Trudeau urges for ‘peaceful’ end to blockades after Tyendinaga Mohawk rail line arrests
The spirit of reconciliation requires a “peaceful resolution” to the blockades that have kept rail traffic from operating across the country, Prime Minister Justin Trudeau said Monday, hours after Ontario Provincial Police began dismantling one in eastern Ontario.
Trudeau convened an early morning meeting of his cabinet’s incident-response group about an hour after the police moved in to take down barriers across the rail line on Tyendinaga Mohawk Territory in eastern Ontario, arresting several people in the process.
That meeting also came about 12 hours after Teck Resources Ltd. announced it was withdrawing its application to build a massive new oilsands mine in northern Alberta, a decision Conservative Leader Andrew Scheer said is entirely a result of Trudeau’s doing “literally nothing” to end the blockades for almost three weeks.
The blockades have gripped the government’s attention as Trudeau has tried to find a path forward that respects Indigenous rights as he has also called for the rule of law to be followed.
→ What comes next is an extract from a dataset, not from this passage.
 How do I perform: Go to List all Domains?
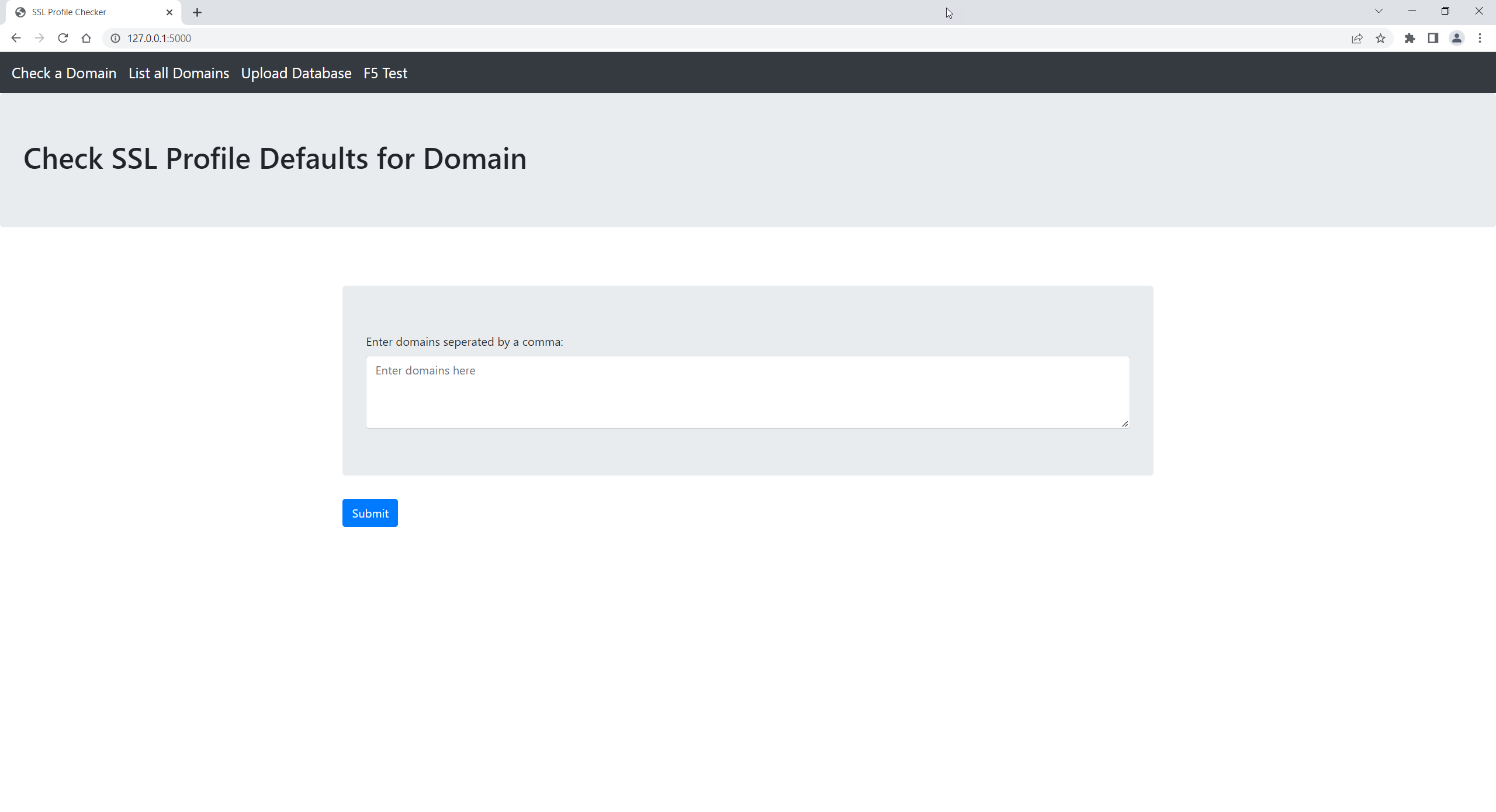point(178,73)
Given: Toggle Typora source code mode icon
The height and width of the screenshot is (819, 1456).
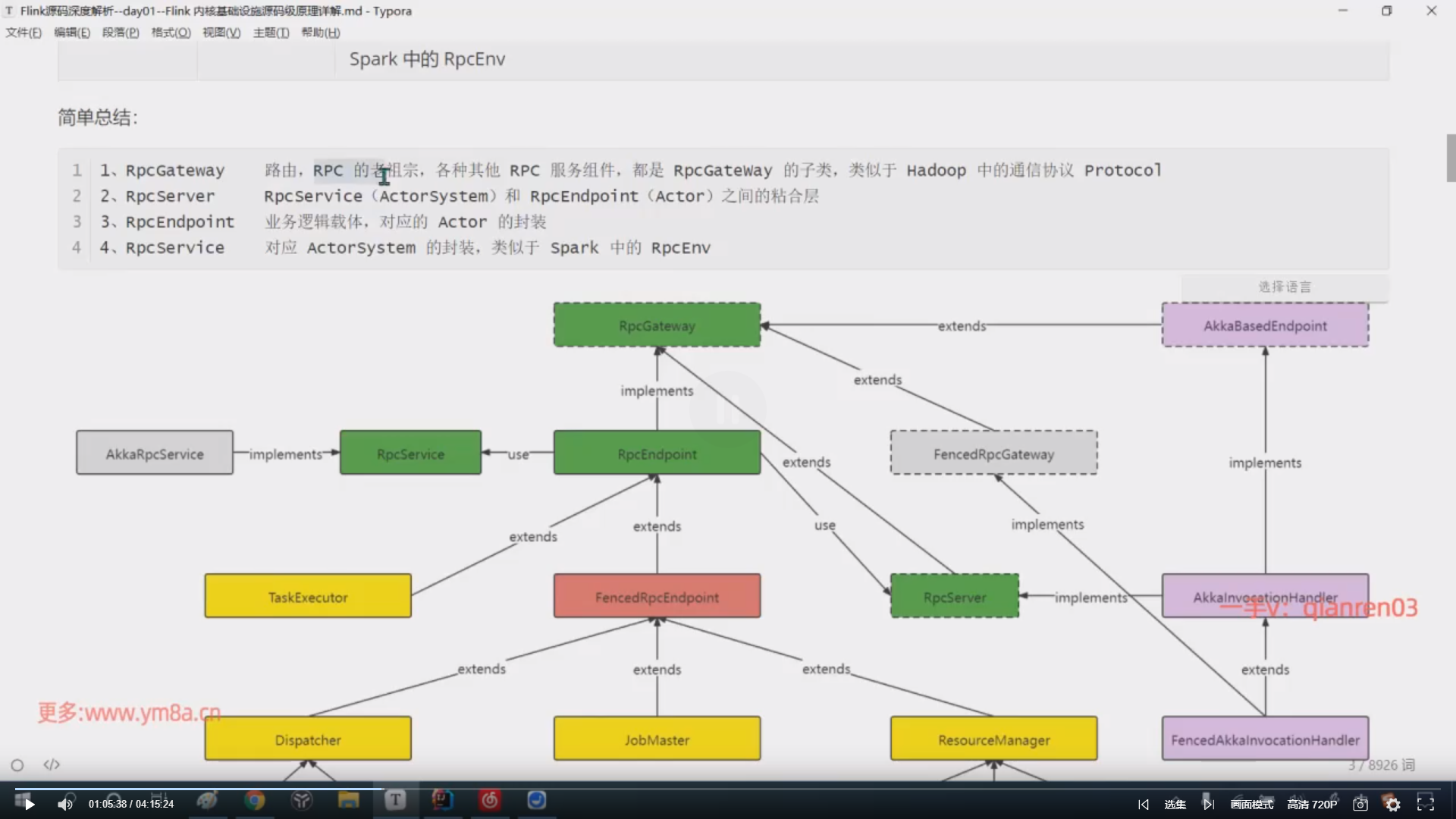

The one at Tyendinaga was the most economically damaging but others have gone up intermittently on rail lines, roads and bridges from coast to coast.
On Friday Trudeau said the blockades must come down.
Monday he said he was working with rail companies to find alternate routes that have been critical to preventing most serious shortages of resources. Propane shortages have been reported in parts of the country because trains haven’t been running well, which has forced some regions to ration.